Saved entries
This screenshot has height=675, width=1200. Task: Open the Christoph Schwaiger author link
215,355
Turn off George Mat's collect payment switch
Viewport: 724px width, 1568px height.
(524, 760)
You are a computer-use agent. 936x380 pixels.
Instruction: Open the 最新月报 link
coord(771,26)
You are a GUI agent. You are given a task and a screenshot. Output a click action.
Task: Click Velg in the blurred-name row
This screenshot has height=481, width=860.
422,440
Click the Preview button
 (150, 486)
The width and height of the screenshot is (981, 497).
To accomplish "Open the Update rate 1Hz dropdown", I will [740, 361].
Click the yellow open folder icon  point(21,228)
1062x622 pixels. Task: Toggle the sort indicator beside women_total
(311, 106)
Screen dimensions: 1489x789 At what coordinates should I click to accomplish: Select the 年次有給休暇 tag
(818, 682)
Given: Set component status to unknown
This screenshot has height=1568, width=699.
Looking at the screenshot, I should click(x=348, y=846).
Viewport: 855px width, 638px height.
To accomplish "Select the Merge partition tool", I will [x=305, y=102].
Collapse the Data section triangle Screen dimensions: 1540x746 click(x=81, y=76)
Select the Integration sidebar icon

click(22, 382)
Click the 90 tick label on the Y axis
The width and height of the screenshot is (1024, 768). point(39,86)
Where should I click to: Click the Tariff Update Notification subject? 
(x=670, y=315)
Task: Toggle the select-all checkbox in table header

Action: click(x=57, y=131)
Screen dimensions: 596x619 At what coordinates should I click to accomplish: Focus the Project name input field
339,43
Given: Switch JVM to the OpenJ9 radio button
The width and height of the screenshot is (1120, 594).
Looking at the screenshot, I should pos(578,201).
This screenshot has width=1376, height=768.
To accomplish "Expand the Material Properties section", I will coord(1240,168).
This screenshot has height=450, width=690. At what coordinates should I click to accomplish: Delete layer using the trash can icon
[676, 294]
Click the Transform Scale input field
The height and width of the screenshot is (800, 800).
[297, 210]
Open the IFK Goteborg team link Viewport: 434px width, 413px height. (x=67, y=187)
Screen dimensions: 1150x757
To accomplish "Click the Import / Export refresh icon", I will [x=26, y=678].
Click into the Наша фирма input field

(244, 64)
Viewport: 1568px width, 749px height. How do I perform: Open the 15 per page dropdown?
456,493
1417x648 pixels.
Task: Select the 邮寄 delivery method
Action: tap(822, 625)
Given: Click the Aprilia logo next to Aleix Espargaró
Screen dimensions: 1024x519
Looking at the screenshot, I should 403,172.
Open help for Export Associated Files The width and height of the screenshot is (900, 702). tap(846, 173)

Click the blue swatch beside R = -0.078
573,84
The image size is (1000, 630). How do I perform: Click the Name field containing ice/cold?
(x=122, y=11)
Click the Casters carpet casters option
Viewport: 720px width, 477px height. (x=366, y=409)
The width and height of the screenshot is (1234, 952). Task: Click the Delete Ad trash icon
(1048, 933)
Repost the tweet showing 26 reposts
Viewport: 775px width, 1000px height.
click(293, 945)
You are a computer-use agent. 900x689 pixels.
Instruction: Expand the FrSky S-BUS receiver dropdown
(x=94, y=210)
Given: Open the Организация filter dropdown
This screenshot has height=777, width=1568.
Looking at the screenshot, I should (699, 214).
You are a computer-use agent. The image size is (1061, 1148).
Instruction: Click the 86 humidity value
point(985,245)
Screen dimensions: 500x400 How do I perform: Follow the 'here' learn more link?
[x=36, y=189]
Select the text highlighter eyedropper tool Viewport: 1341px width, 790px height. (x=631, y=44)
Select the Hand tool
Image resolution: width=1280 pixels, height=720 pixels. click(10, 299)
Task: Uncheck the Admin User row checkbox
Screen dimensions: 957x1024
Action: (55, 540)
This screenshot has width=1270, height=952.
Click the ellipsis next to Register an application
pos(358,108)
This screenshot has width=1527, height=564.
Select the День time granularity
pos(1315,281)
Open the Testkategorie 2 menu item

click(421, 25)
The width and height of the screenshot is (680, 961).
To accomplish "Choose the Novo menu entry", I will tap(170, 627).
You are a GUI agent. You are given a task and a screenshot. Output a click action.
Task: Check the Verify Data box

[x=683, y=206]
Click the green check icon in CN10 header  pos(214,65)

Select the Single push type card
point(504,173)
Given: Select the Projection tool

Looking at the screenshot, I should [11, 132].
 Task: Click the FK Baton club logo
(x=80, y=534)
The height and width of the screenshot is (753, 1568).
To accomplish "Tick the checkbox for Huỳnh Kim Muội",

INSTRUCTIONS TO FOLLOW:
Could you copy every line from the records that has "agent" in it?

EXERCISE SOLUTION:
You are a computer-use agent. 936x380 pixels.
You are a GUI agent. You are given a task and a screenshot. Output a click action.
You are a computer-use agent. 900x689 pixels.
You are a computer-use agent. The image size is (1061, 1148).
You are a GUI agent. You are given a task and a screenshot. Output a click action.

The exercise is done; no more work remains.